Calculating Your Mid-Year Contribution Gap

To catch up on 401(k) contributions mid-year, first calculate how much you've already contributed, then divide the remaining amount by the number of paychecks left in the year. This simple math tells you exactly how much to increase your paycheck deferral percentage.

Step 1: Check Your Year-to-Date Contributions

Your recent pay stub should show your 401(k) contributions for the current pay period and your year-to-date (YTD) total. Look for a line labeled "401(k)," "TSP," or "Retirement Plan." You can also log into your 401(k) provider's website (Fidelity, Vanguard, Empower, etc.) to see your contribution history.

Let's say it's July 1, 2026, and you check your records. You've contributed $7,050 so far this year. Your goal is to hit the $23,500 maximum.

Step 2: Calculate Your Remaining Contribution Room

Subtract your year-to-date contributions from the annual limit:

Remaining room = $23,500 - $7,050 = $16,450

That's how much more you can contribute between now and December 31, 2026.

Step 3: Count Your Remaining Paychecks

Next, figure out how many paychecks you have left in 2026. If you're paid:

  • Bi-weekly (every two weeks): Approximately 13 paychecks from July through December
  • Semi-monthly (twice a month): Exactly 12 paychecks (2 per month × 6 months)
  • Monthly: Exactly 6 paychecks
Let's assume you're paid bi-weekly and have 13 paychecks remaining.

Step 4: Calculate Your Per-Paycheck Target

Divide your remaining contribution room by the number of paychecks:

Per-paycheck contribution = $16,450 ÷ 13 = $1,265.38

Now you need to figure out what percentage of your gross pay equals $1,265.38 per paycheck. If you earn $80,000 annually with bi-weekly pay, each paycheck is approximately $3,076.92 (before taxes and deductions).

Required percentage = ($1,265.38 ÷ $3,076.92) × 100 = 41.1%

Step 5: Consider Your Take-Home Pay Needs

Here's where reality sets in. Can you actually afford to contribute 41% of your gross pay to your 401(k) for the rest of the year? This is where you need to balance retirement goals with living expenses.

Let's break down what this looks like on a $3,076.92 paycheck:

| Item | Amount | |------|--------| | Gross pay | $3,076.92 | | 401(k) contribution (41.1%) | -$1,265.38 | | Federal income tax (estimated) | -$300.00 | | FICA taxes | -$235.38 | | State/local taxes (estimated) | -$150.00 | | Net take-home pay | $1,126.16 |

If you normally take home around $2,200 per paycheck, cutting that to $1,126 might not be feasible. That's okay—there are strategies to make this work.

**COMPLETE THE FOLLOWING:**
1. Name every step heading in the 401(k) guide, in order.
2. In the 401(k) guide's example, how much has been contributed by July 1, 2026?
3. Reproduce the 401(k) guide from "Let's break down" through "make this work.", inclusive, swapping "feasible" for "realistic".

**MATERIAL PROVIDED:**
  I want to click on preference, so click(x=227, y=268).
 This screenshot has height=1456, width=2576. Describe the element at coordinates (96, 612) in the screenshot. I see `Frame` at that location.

**RESPONSES TO THE TASKS:**
1.
Step 1: Check Your Year-to-Date Contributions
Step 2: Calculate Your Remaining Contribution Room
Step 3: Count Your Remaining Paychecks
Step 4: Calculate Your Per-Paycheck Target
Step 5: Consider Your Take-Home Pay Needs

2. $7,050.

3.
Let's break down what this looks like on a $3,076.92 paycheck:

| Item | Amount | |------|--------| | Gross pay | $3,076.92 | | 401(k) contribution (41.1%) | -$1,265.38 | | Federal income tax (estimated) | -$300.00 | | FICA taxes | -$235.38 | | State/local taxes (estimated) | -$150.00 | | Net take-home pay | $1,126.16 |

If you normally take home around $2,200 per paycheck, cutting that to $1,126 might not be realistic. That's okay—there are strategies to make this work.